In the early 1950s, North America began learning about a new kind of transportation called sports cars, vehicles meant for driving fun, not commuting or family duties. The first ones came from England, and the quintessential sports car was the MG, first the TC model with tall wire wheels and rakish fenders, followed by the “Americanized” TD with smaller, less appealing disc wheels and softer lines.
But the MG wasn’t very fast, and it took the stunningly modern 1949 English Jaguar XK120 roadster with its beautiful lines, twin-cam engine and outstanding performance to really give sports-car interest a boost.
General Motors viewed with interest this new phenomenon, particularly the popularity of the Jaguar. To test the waters, GM styling chief Harley Earl designed a long, low Buick “Dream Car,” the Le Sabre, and showed it around the country in 1950.
Although the Le Sabre and sister car Buick XP-300 were ridiculed by sports-car buffs, there was genuine interest in an American sports car. Earl wanted General Motors to enter the market.
He established a small secret studio with a few trusted sports-car-enthusiast designers. To keep costs down, the project was based on Chevrolet sedan components.
The centre of gravity was lowered to 457 millimetres and the engine set 76.2 mm lower and 178 mm further back. At 2,591 mm, the wheelbase was 330 mm shorter.
By the spring of 1952, the chassis was developed and a realistic plaster mockup fashioned. Earl knew that recently appointed Chevrolet chief engineer Edward Cole was a keen car enthusiast, so he was one of the first Chevrolet Division officials invited to view the “car.”
Cole was ecstatic. He literally jumped up and down with excitement, and his enthusiasm helped Chevrolet gain corporate approval to display the Chevrolet Corvette, as it was named, as a concept car at GM’s annual Motorama shows.
At the Corvette’s public showing in New York’s Waldorf Astoria hotel in January 1953, response was so positive GM decided to produce 300 Corvettes for sale. Since Chevrolet management felt the public wouldn’t wait until 1954, it set a production goal of June 1953, a mere five months away.
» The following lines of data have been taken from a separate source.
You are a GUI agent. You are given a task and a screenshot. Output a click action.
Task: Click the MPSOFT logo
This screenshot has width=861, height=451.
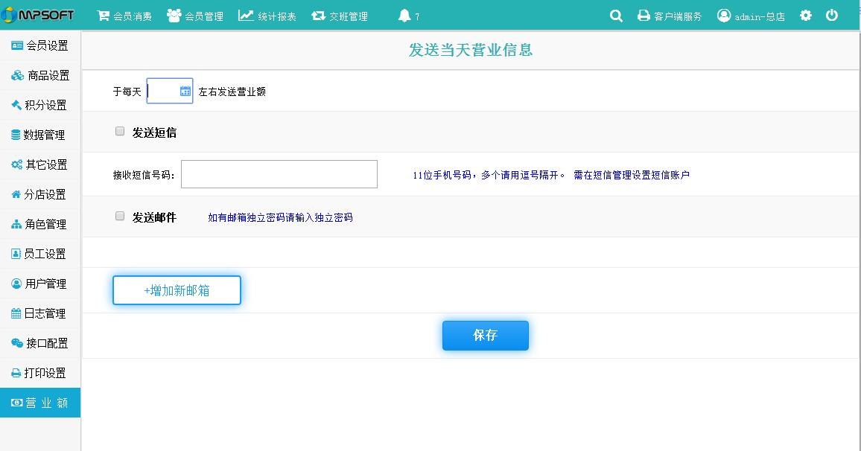(x=37, y=15)
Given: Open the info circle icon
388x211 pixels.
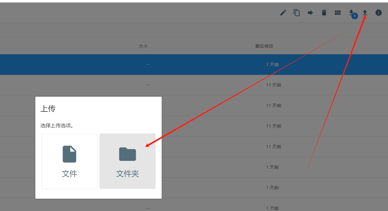Looking at the screenshot, I should tap(379, 13).
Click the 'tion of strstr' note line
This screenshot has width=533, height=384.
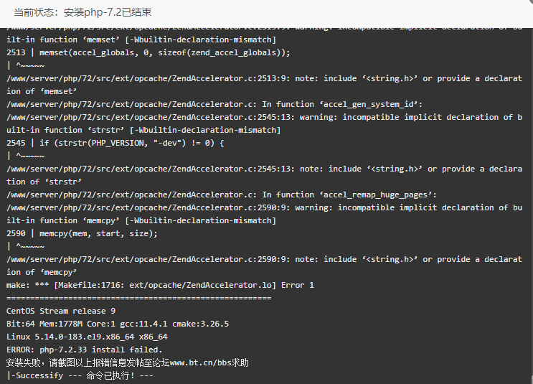[44, 182]
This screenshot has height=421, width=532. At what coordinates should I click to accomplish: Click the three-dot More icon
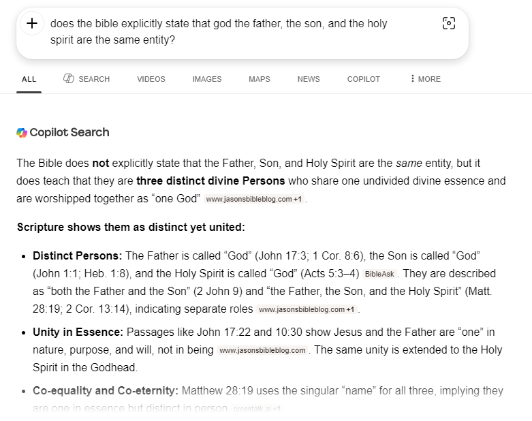(413, 79)
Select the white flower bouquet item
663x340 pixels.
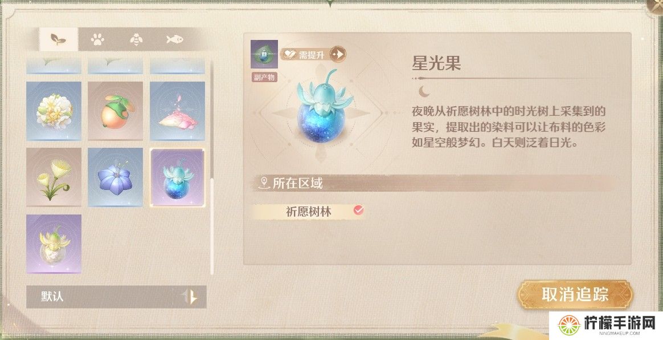click(54, 111)
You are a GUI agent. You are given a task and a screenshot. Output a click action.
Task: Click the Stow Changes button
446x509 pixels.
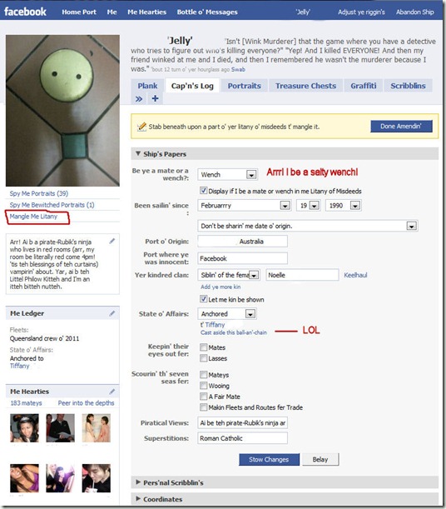pos(269,460)
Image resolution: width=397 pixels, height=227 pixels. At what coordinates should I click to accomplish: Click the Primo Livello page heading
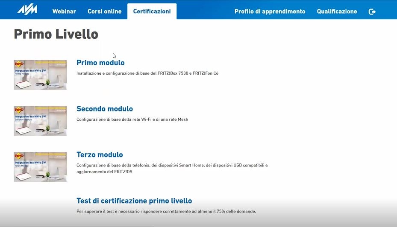tap(56, 34)
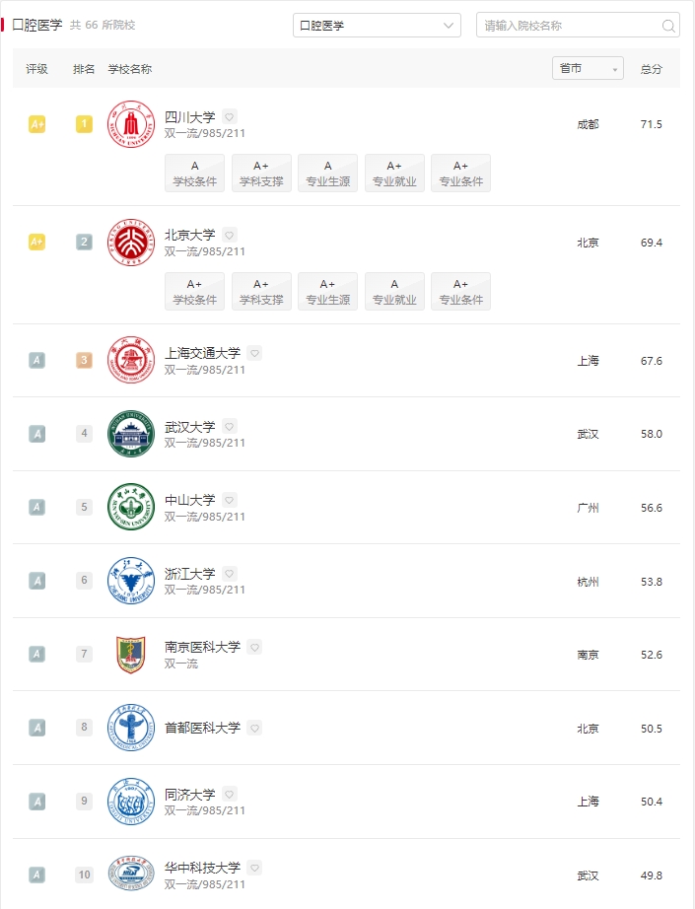Open the 华中科技大学 school link

[202, 868]
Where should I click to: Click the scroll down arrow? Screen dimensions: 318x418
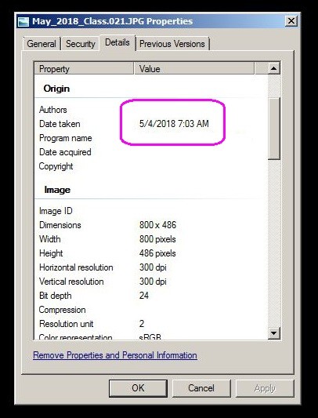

Short deadlines require unorthodox methods. Lacking time to produce steel body tooling, they made the bodies out of glass-reinforced plastic (GRP), generically called fibreglass. It would become a Corvette hallmark.
The Molded Fiber Glass Body Co. of Ashtabula, Ohio, was contracted to build Corvette body parts and almost miraculously managed to supply them on time to Chevrolet’s Flint, Michigan, plant. The first official production Corvette rolled off the line on June 30, 1953, on deadline.
The initial 300 Corvette roadsters, all Polo White, were designated as 1953 models. Production of ’54s stayed in Flint until December 1953, then moved to St. Louis, Missouri. This remained the Corvette’s production home until 1982, when it was relocated to Bowling Green, Kentucky.
Buyers of the first Corvettes found performance spirited. Cole’s engineers increased output of the Chevrolet 3.8-litre (235 cu. in.) “Blue Flame” six from 115 to 150 horsepower with a higher compression ratio and high-lift camshaft.
The biggest disappointment for enthusiasts was the “Powerglide” two-speed automatic transmission: no manual would be offered until 1955. In spite of this, Road & Track’s Corvette test recorded zero to 100 kilometres per hour in 11 seconds and top speed of 170 km/h. This was only one second and 26 km/h slower than the vaunted Jaguar XK120, and quite respectable for the era.
The Corvette was almost discontinued in the mid-1950s because of slow sales, but the appearance of Ford’s 1955 two-seater Thunderbird convinced GM to stay in the sports-car market.
Under dedicated chief engineer Zora Arkus-Duntov, the Corvette went on to become a highly respected sports/racing car, and held the distinction of being the only true American high-performance production sports car until the arrival of the Dodge Viper in 1992.